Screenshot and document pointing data
-------
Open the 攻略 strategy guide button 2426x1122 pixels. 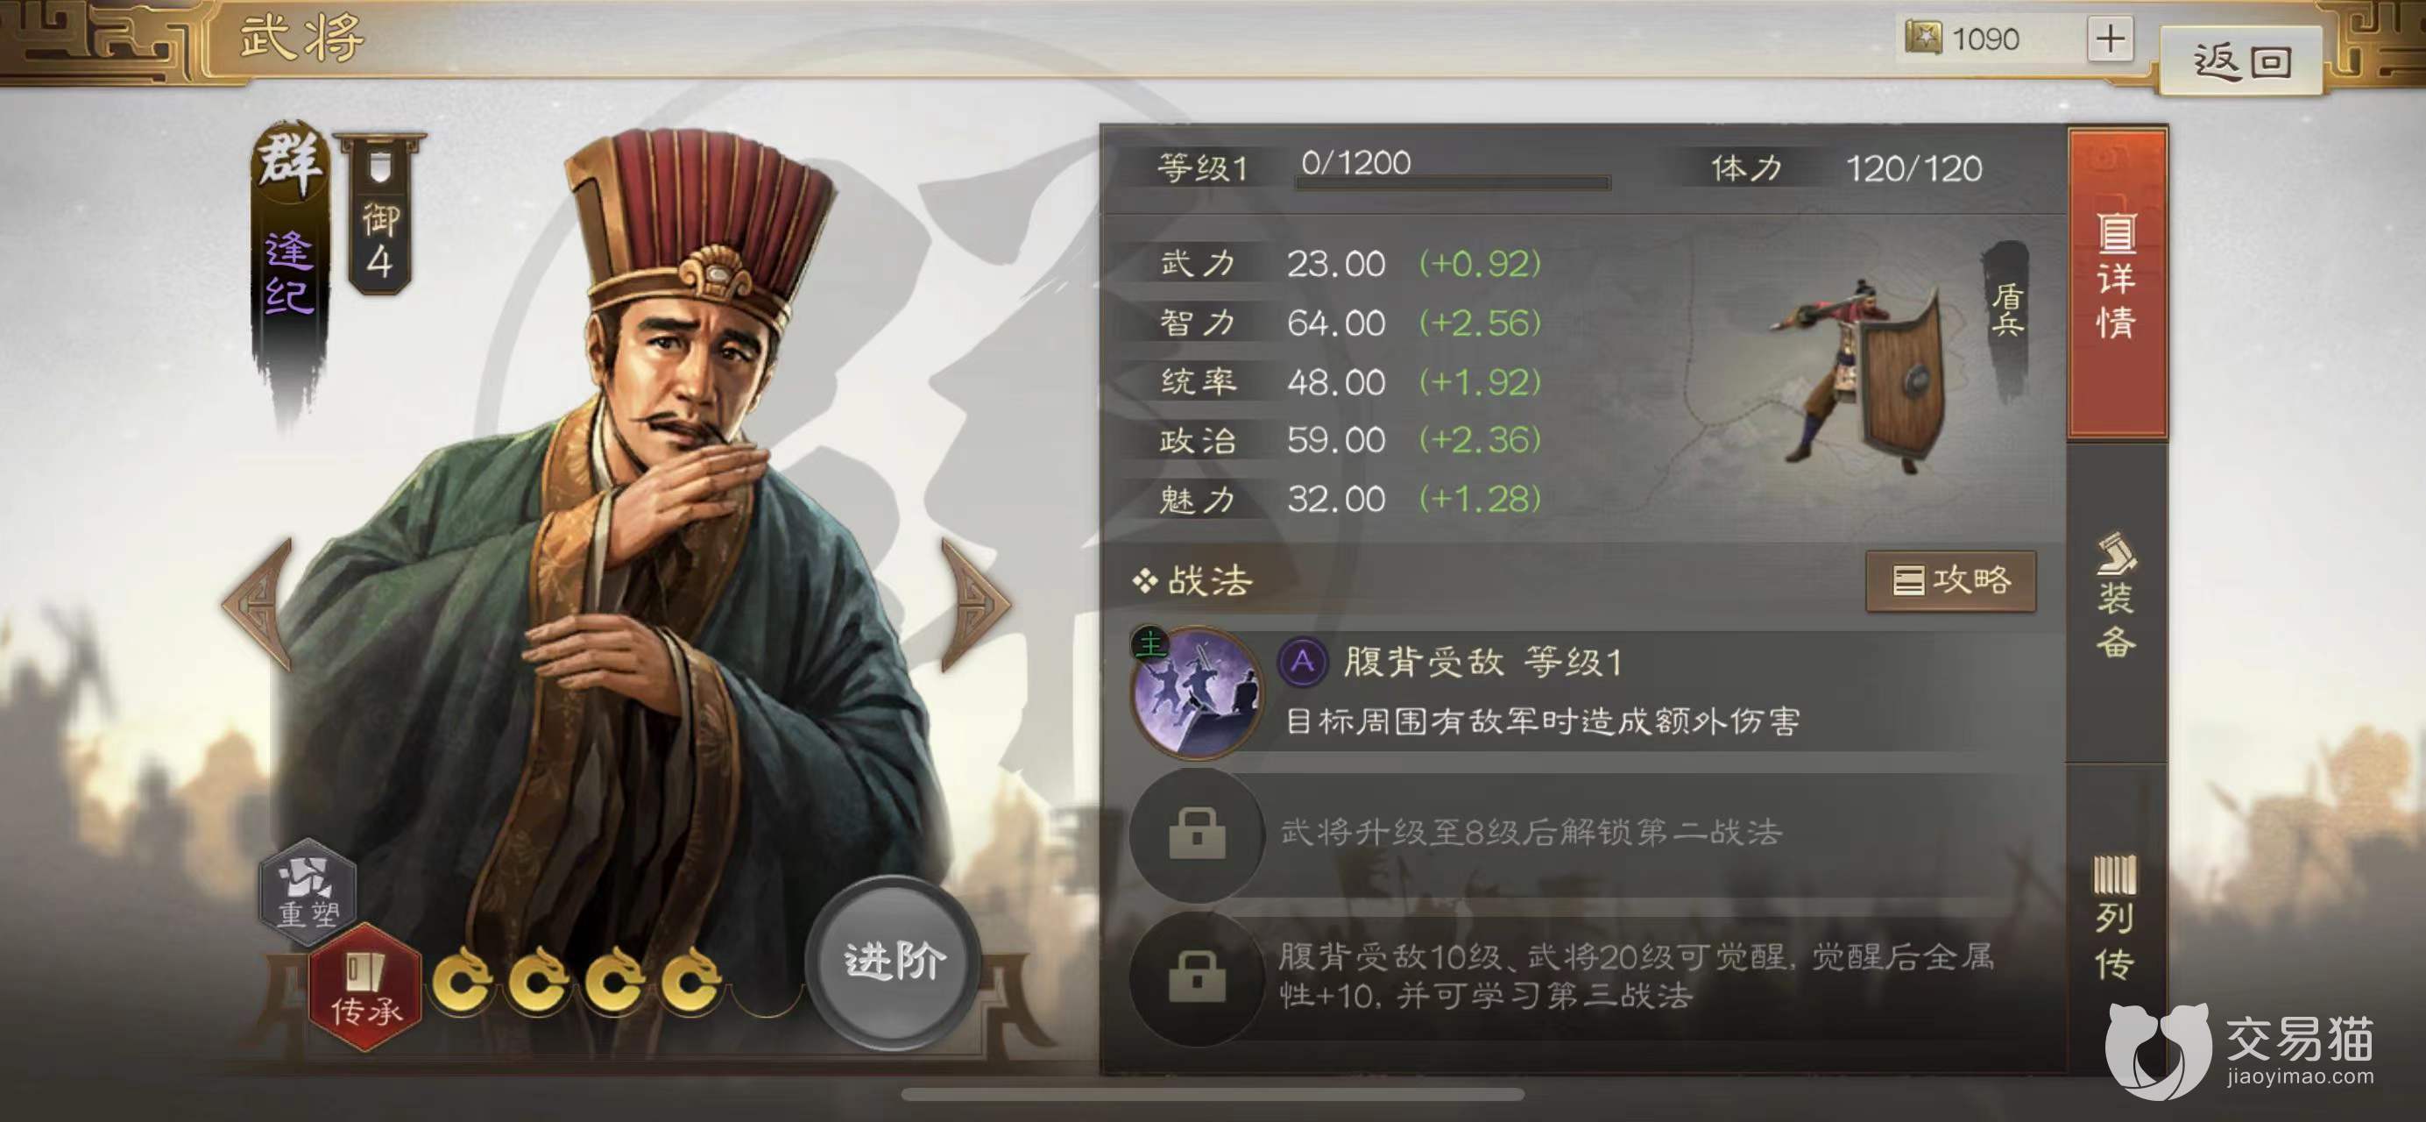(x=1950, y=580)
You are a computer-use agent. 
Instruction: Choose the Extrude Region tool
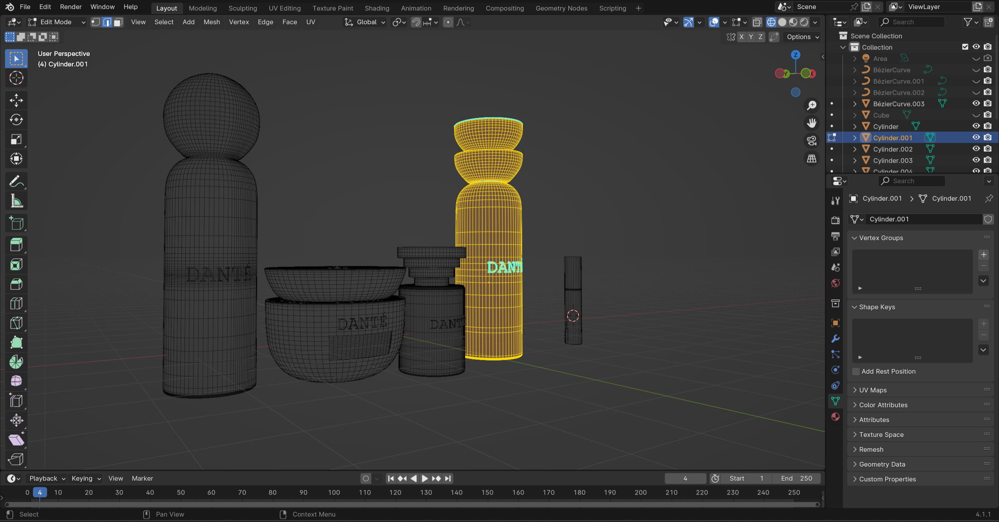pos(16,245)
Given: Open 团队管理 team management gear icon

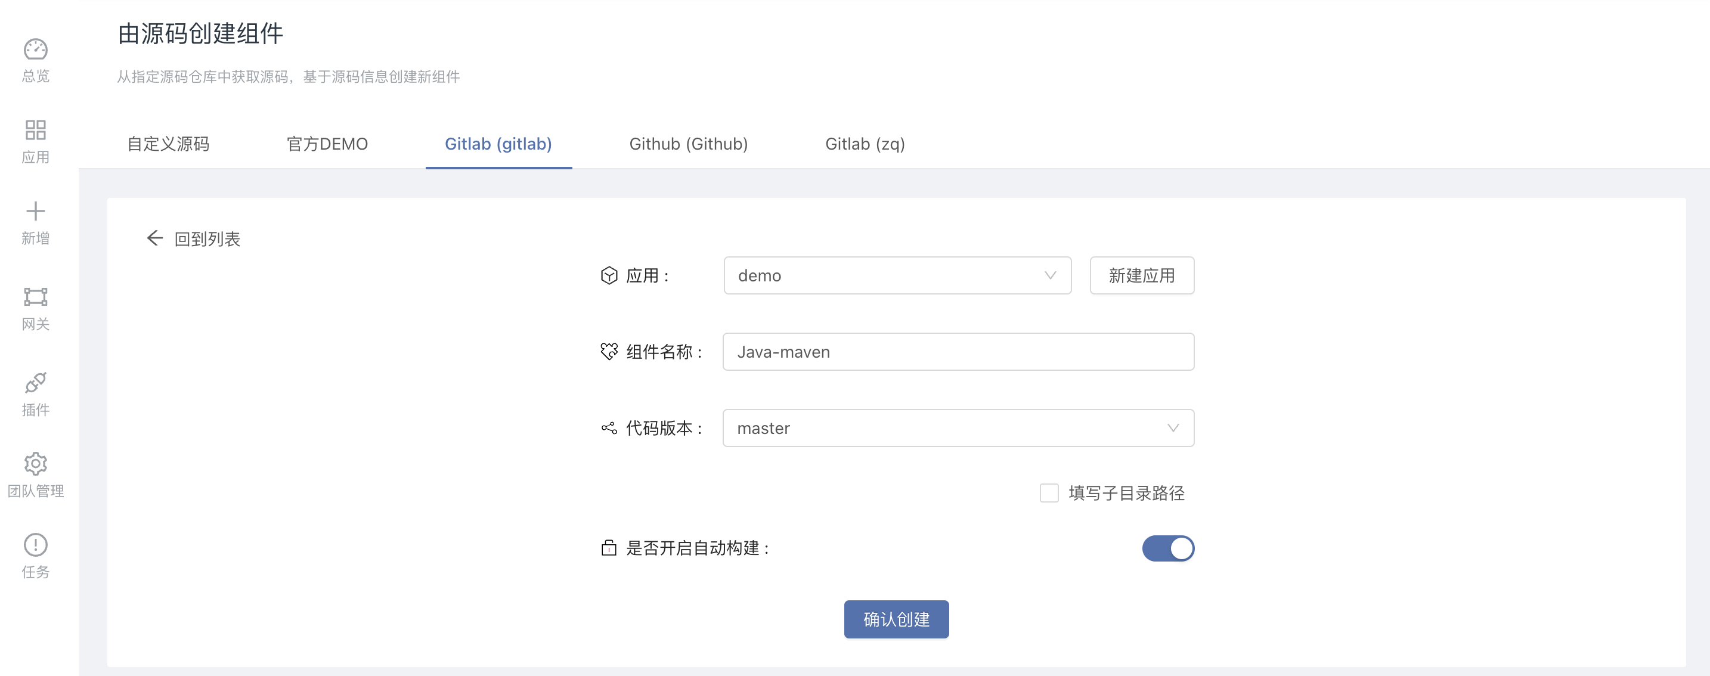Looking at the screenshot, I should (x=35, y=464).
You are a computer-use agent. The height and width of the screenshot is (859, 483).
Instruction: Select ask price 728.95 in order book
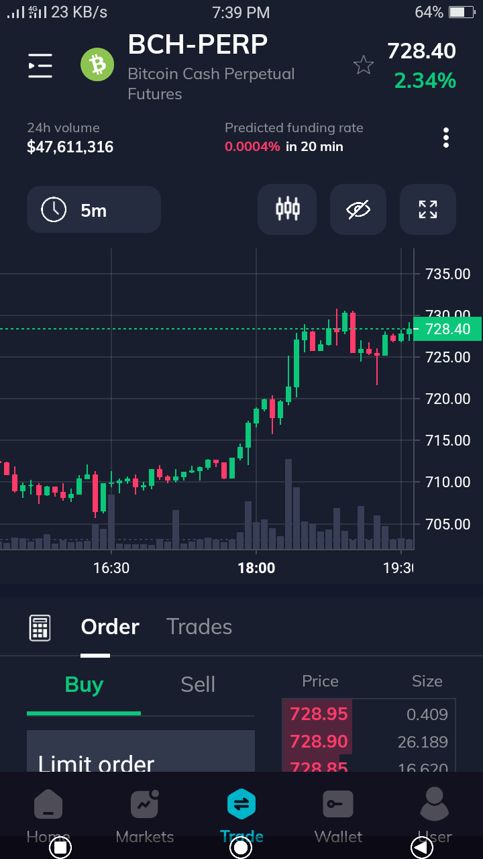pos(319,714)
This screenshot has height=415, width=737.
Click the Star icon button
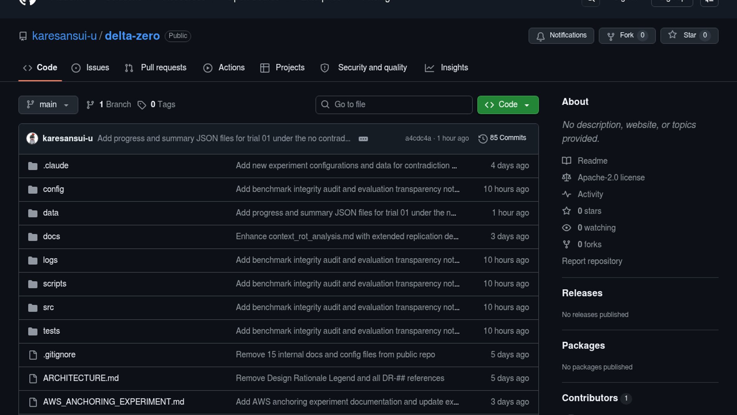(x=673, y=35)
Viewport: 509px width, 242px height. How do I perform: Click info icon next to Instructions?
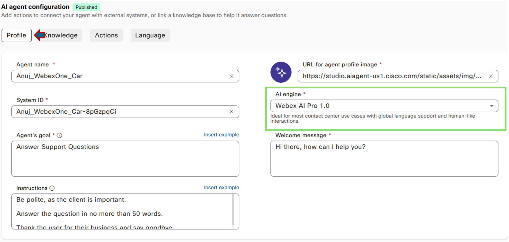(x=52, y=188)
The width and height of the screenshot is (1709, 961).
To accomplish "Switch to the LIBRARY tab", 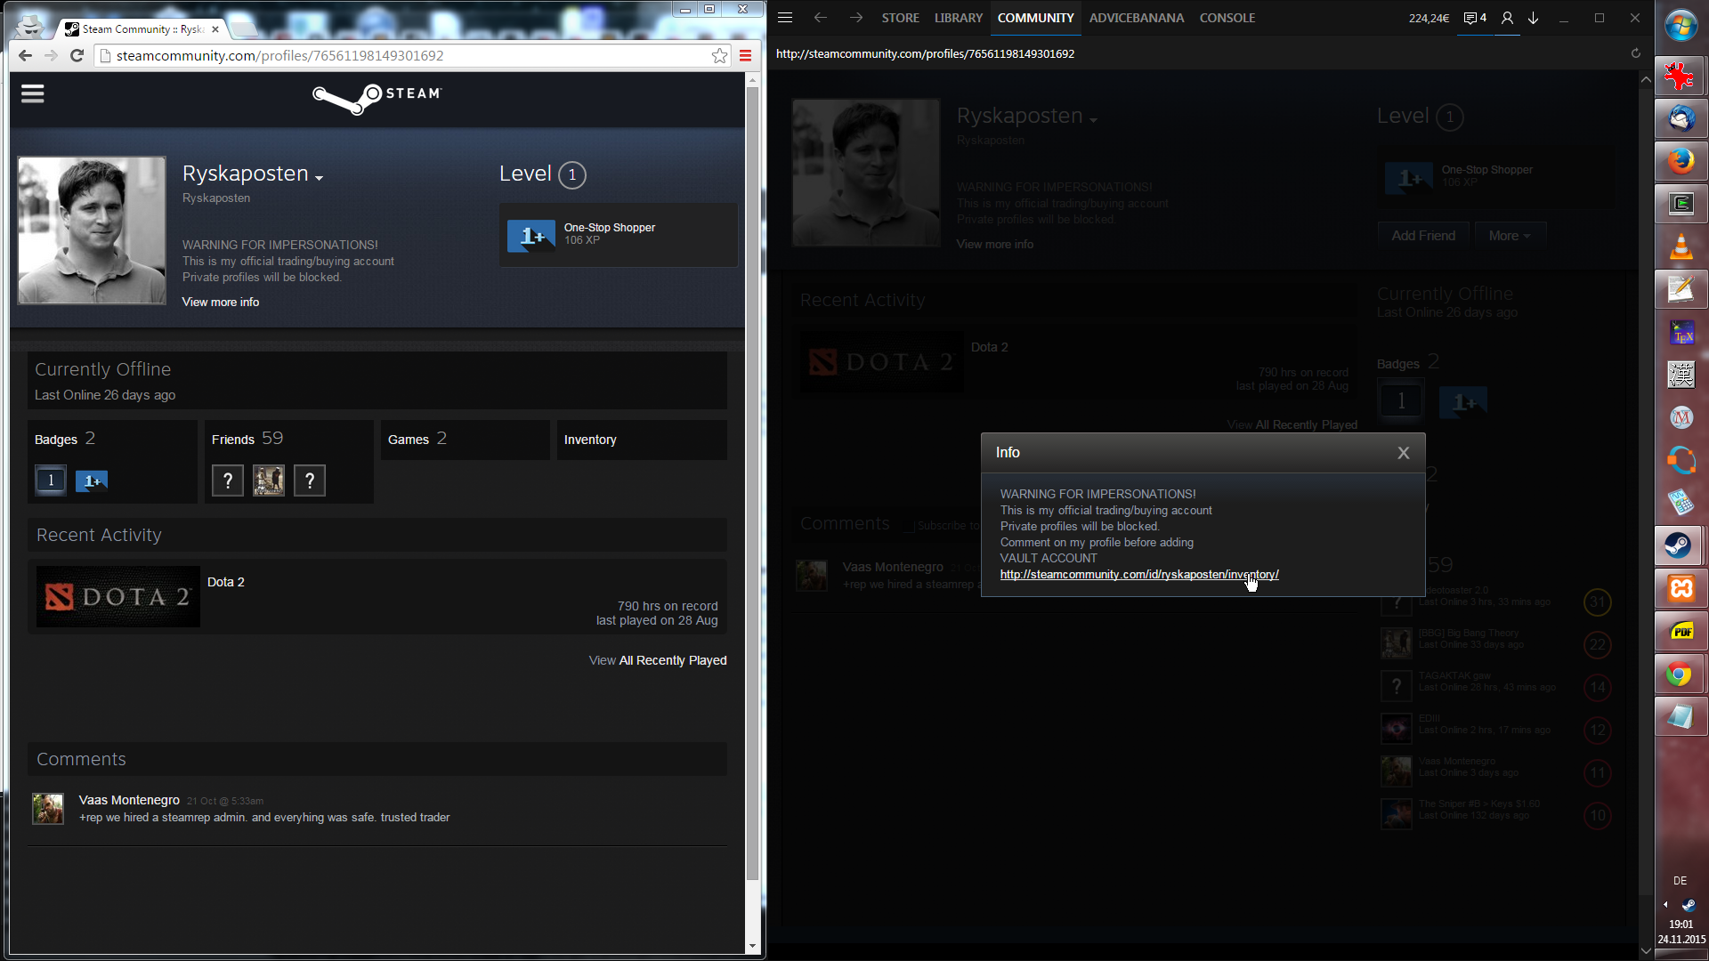I will (x=958, y=18).
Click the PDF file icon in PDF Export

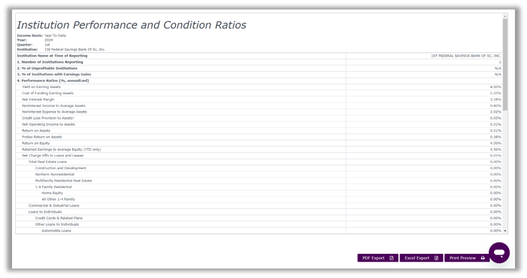coord(391,258)
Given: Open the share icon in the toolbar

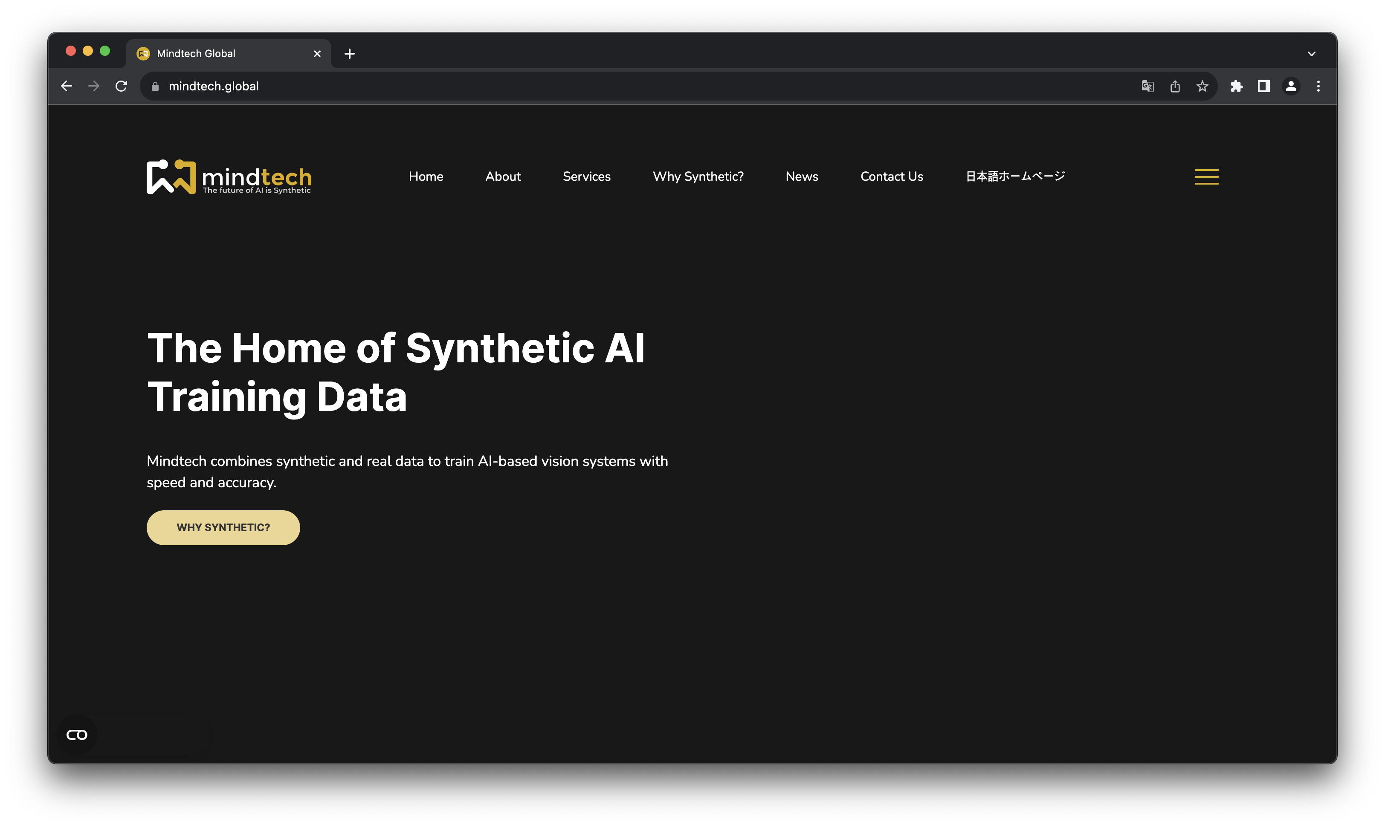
-------
▶ **WHAT IS EXPECTED**: Scale the rows between the lines holding "You are a computer-use agent. The" and "(x=673, y=35)", inclusive, by writing those lines out again with the request text unchanged and every answer coordinate multiplied by 0.95 and rounded to a whole number, halves going up. Leave the pictures out of your answer.

▶ **THE RESPONSE**:
You are a computer-use agent. The height and width of the screenshot is (859, 483).
Instruction: Select ask price 728.95 in order book
pos(303,678)
This screenshot has height=415, width=737.
Click the Star icon button
(x=639, y=33)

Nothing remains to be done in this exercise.